書籍を読んで

www.amazon.co.jp

• 書籍を読んで
• evalインジェクション
  • 概要
  • 脆弱性が生まれる原因
  • 対策
    • eval(同等機能を含む)を使わない
    • evalの引数に外部からのパラメータを指定しない
    • evalの与える外部からのパラメータを英数字に制限する
  • まとめ

こちらの書籍を読んでWebアプリケーションを作る際に重要な要点を自分用としてアウトプットします。

evalインジェクション

概要

構造をもったデータの例として、プログラムのソースコードを用いるケースがある。 最近よく用いられるJSONはJavaScriptのソースコードの形式を一部切り出したものが起源ですし、その他の言語でも、ソースコード解釈実行するevalと呼ばれる機能や関数があり、各言語のソースコードをデータとして扱うことができる。 evalの利用法に問題がある場合、外部から送り込んだスクリプトを実行される場合がある。 このような攻撃をevalインジェクション攻撃と呼び、そのような攻撃を受ける脆弱性をevalインジェクション脆弱性と呼ぶ evalインジェクションによる影響は以下の通り - 情報漏洩 - サイト改ざん - 不正な機能実行 - 他サイトへの攻撃(踏み台) - 暗号通貨の採掘(マイニング)

脆弱性が生まれる原因

• evalを用いることがそもそも危険である
• evalに与えるパラメータのチェックがされていない

対策

eval(同等機能を含む)を使わない

• シリアライズの目的である場合、以下の選択肢がある
  • implode/explode
    • implode関数は配列を引数としてとり、区切り記号をはさんで文字列にする関数
    • explodeはその逆を行う
    • 単純な配列のシリアライズには対応できる
  • json_encode/json_decode
    • 自由度と安全性のバランスから多くの場合に推奨できる方法
  • serialize/unserialize
    • serializeはさらに自由度が高く、オブジェクトのシリアライズが可能
    • しかし、「安全でないデシリアライゼーション」の原因になるので避けるべき
• シリアライズ以外の目的でも、evalなどを使わない実装を検討すべき
  • 多くの場合eval相当の機能を使わなくても、同等の処理は実装可能である
  • 例えば、e修飾子つきのpreg_replaceの代わりにpreg_replace_callbackを使うと安全である

    evalの引数に外部からのパラメータを指定しない

    evalを使った場合でも外部からパラメータを指定できなければ攻撃はできない。 ただし、スクリプトの注入経路はHTTPリクエスト経由だけとは限らず、ファイルやデータベース経由で注入できる場合もあるので、そのような注入経路の可能性がある場合は、この対策方法は使えない。

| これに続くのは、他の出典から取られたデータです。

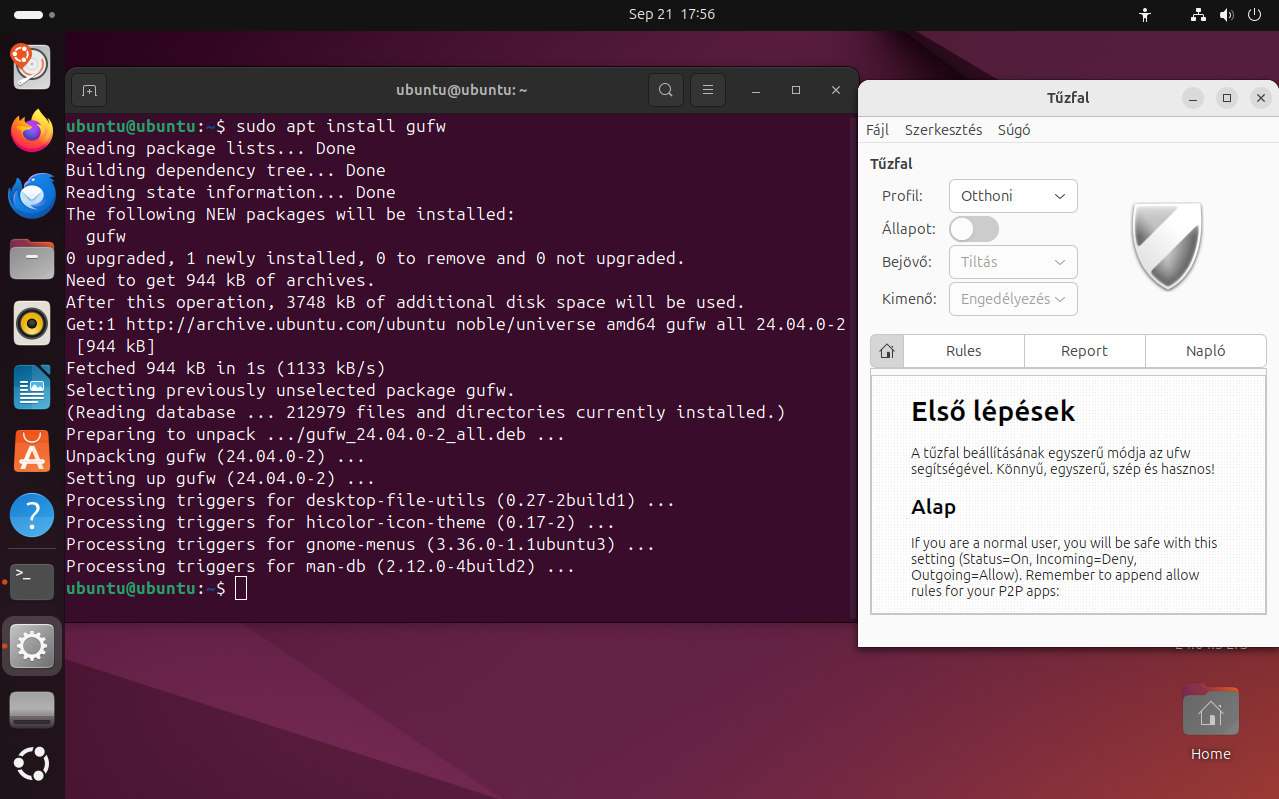Open the Ubuntu App Center icon
The image size is (1279, 799).
[32, 452]

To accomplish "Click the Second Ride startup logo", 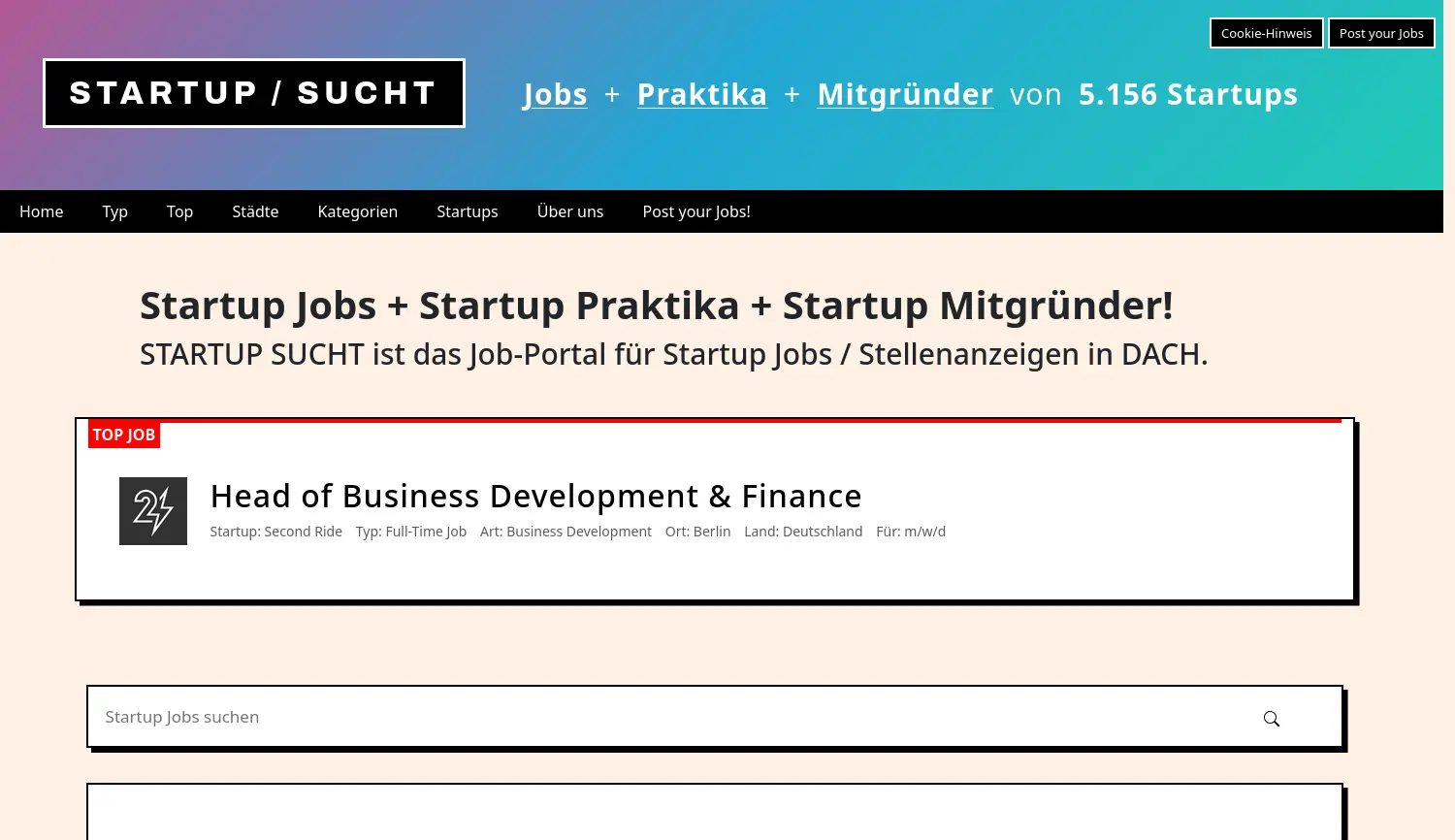I will point(152,510).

    evalの与える外部からのパラメータを英数字に制限する

    外部から与えるパラメータを英数字に限定できれば、スクリプトの注入に必要な記号文字(セミコロンのほか、コンマ、引用符など多種)が使えなくなるので、スクリプト注入はできなくなる。

まとめ

evalは強力な機能であるがゆえに、脆弱性が混入した場合の影響も甚大である。 世の中にはevalのない言語も多く存在するわけで、極力evalを使わない実装が推奨される。